Dr Sharon Doake from County Down has anything but your regular nine to five job.
The 33-year old from Gilford is, what some might say, the Doctor Dolittle of the ocean.
When ships look for oil, the equipment used can affect mammals' hearing and it's her job to prevent that.
While others may slog over a computer, she spends her time offshore, looking and listening for the sights and sounds of dolphins and whales.
Dr Doake is what is known as a marine mammal observer, or more dramatically, she's the Whale Listener.
And, as far as she knows she's the only person from Northern Ireland who does that job.
When large, survey ships search the seabed for oil, the equipment used creates sound.
This is necessary for finding oil but it can be noisy and can affect marine life that travels through or comes to feed in the area.
"Sound to them is like eyesight to us and if it's damaged it can be disastrous for them," Dr Doake says.
"It can physically damage them or it can just scare them off coming to the area which, if it's a feeding ground, is a problem.
"Animals, like whales and dolphins are most affected but there's evidence and research that it may be worse for whales as the sounds they make are low pitched, like the sound created by the equipment.
"It's not bad to use this equipment but it's just that we need to mitigate any effect it can have," she adds.
Dr Doake finds the animals in two ways - by scanning the surface, usually for dolphins - and as whales spend less time at the surface, by using a water-based microphone known as Passive Acoustic Monitoring Systems (PAMS) which visualises the sound of their calls.
Depending on where Dr Doake is working, she may have to shut down operations if she locates the large mammals.
"Asking a company to shut down operations is such a big judgement call, as every time you do it, it costs them a lot of money, so it's quite a big decision to make," she says.
Dr Doake comes across all species of whale and dolphins in her work although she says her first time seeing a blue whale in Australia is her favourite memory "because of the sheer size".
"With whales, in a way you don't want to see them, we want to be interfering as little as possible," she adds.
Meanwhile, there are other challenges to a life at sea.
One of the more frustrating aspects, she says, is what she sees as the gender imbalance on rigs.
"I'm often the only woman or one of three women on a ship of, maybe, 50 men.
"You can get treated differently. It can be a very sexist environment and you do come across sexist attitudes.

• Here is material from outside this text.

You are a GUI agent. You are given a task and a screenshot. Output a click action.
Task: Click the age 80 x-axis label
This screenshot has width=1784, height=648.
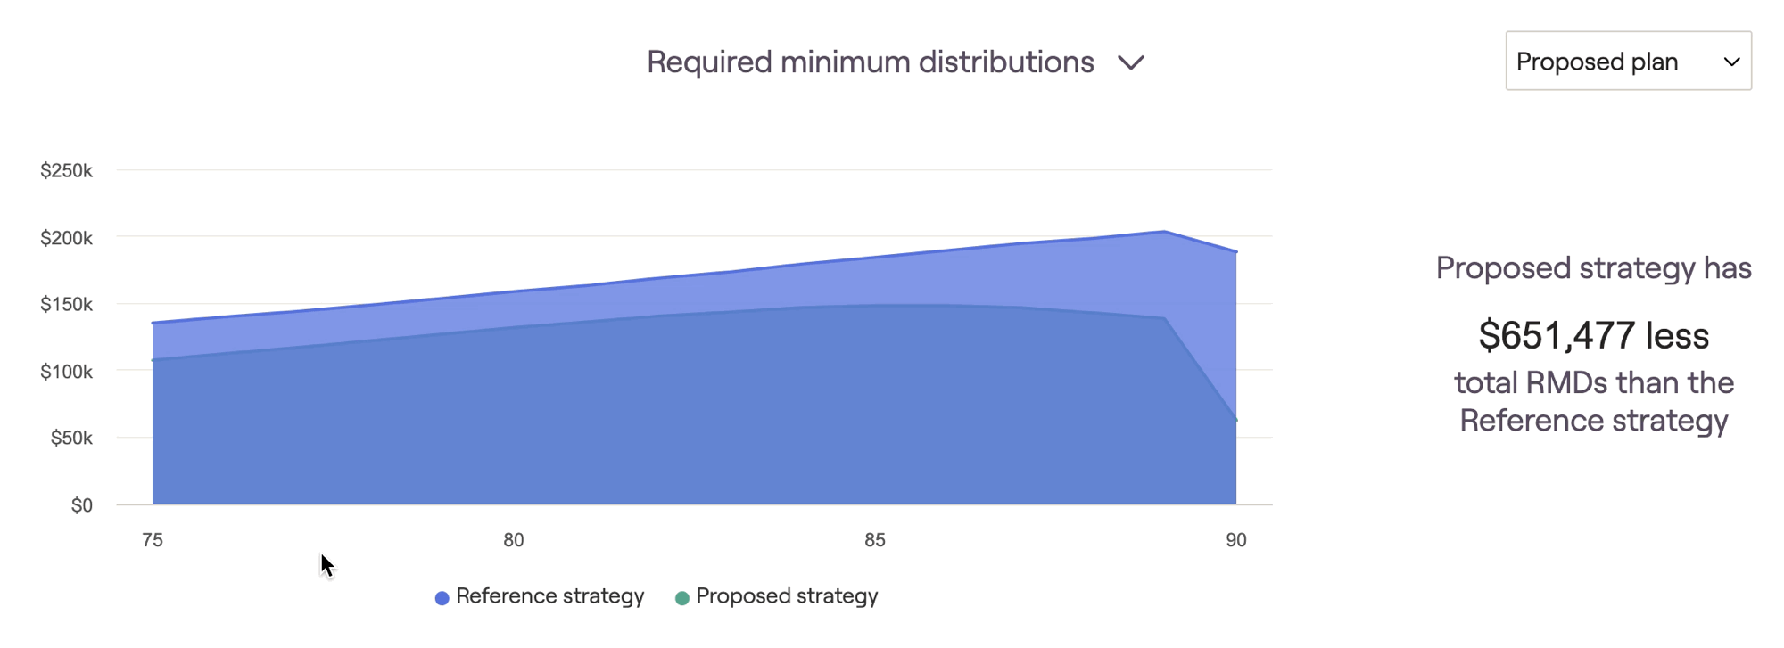point(514,540)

"I've been told not to help in the deployment of equipment and been told: 'You can't do that, you're a woman.'"
Dr Doake studied Zoology at Queen's University Belfast (QUB) and then undertook a PHD, which led her to a life off land.
"I had originally wanted to be a vet but didn't get into the course," she recalled.
"It was a blessing in disguise because my job now is so unusual, varied and provides opportunities for me to travel.
"I've worked in all over the world including New Zealand, South America, and Australia."
She returned to the ocean last week for another six-week stint, closer to home this time, in the North Sea.
The dolphins and whales are in good hands.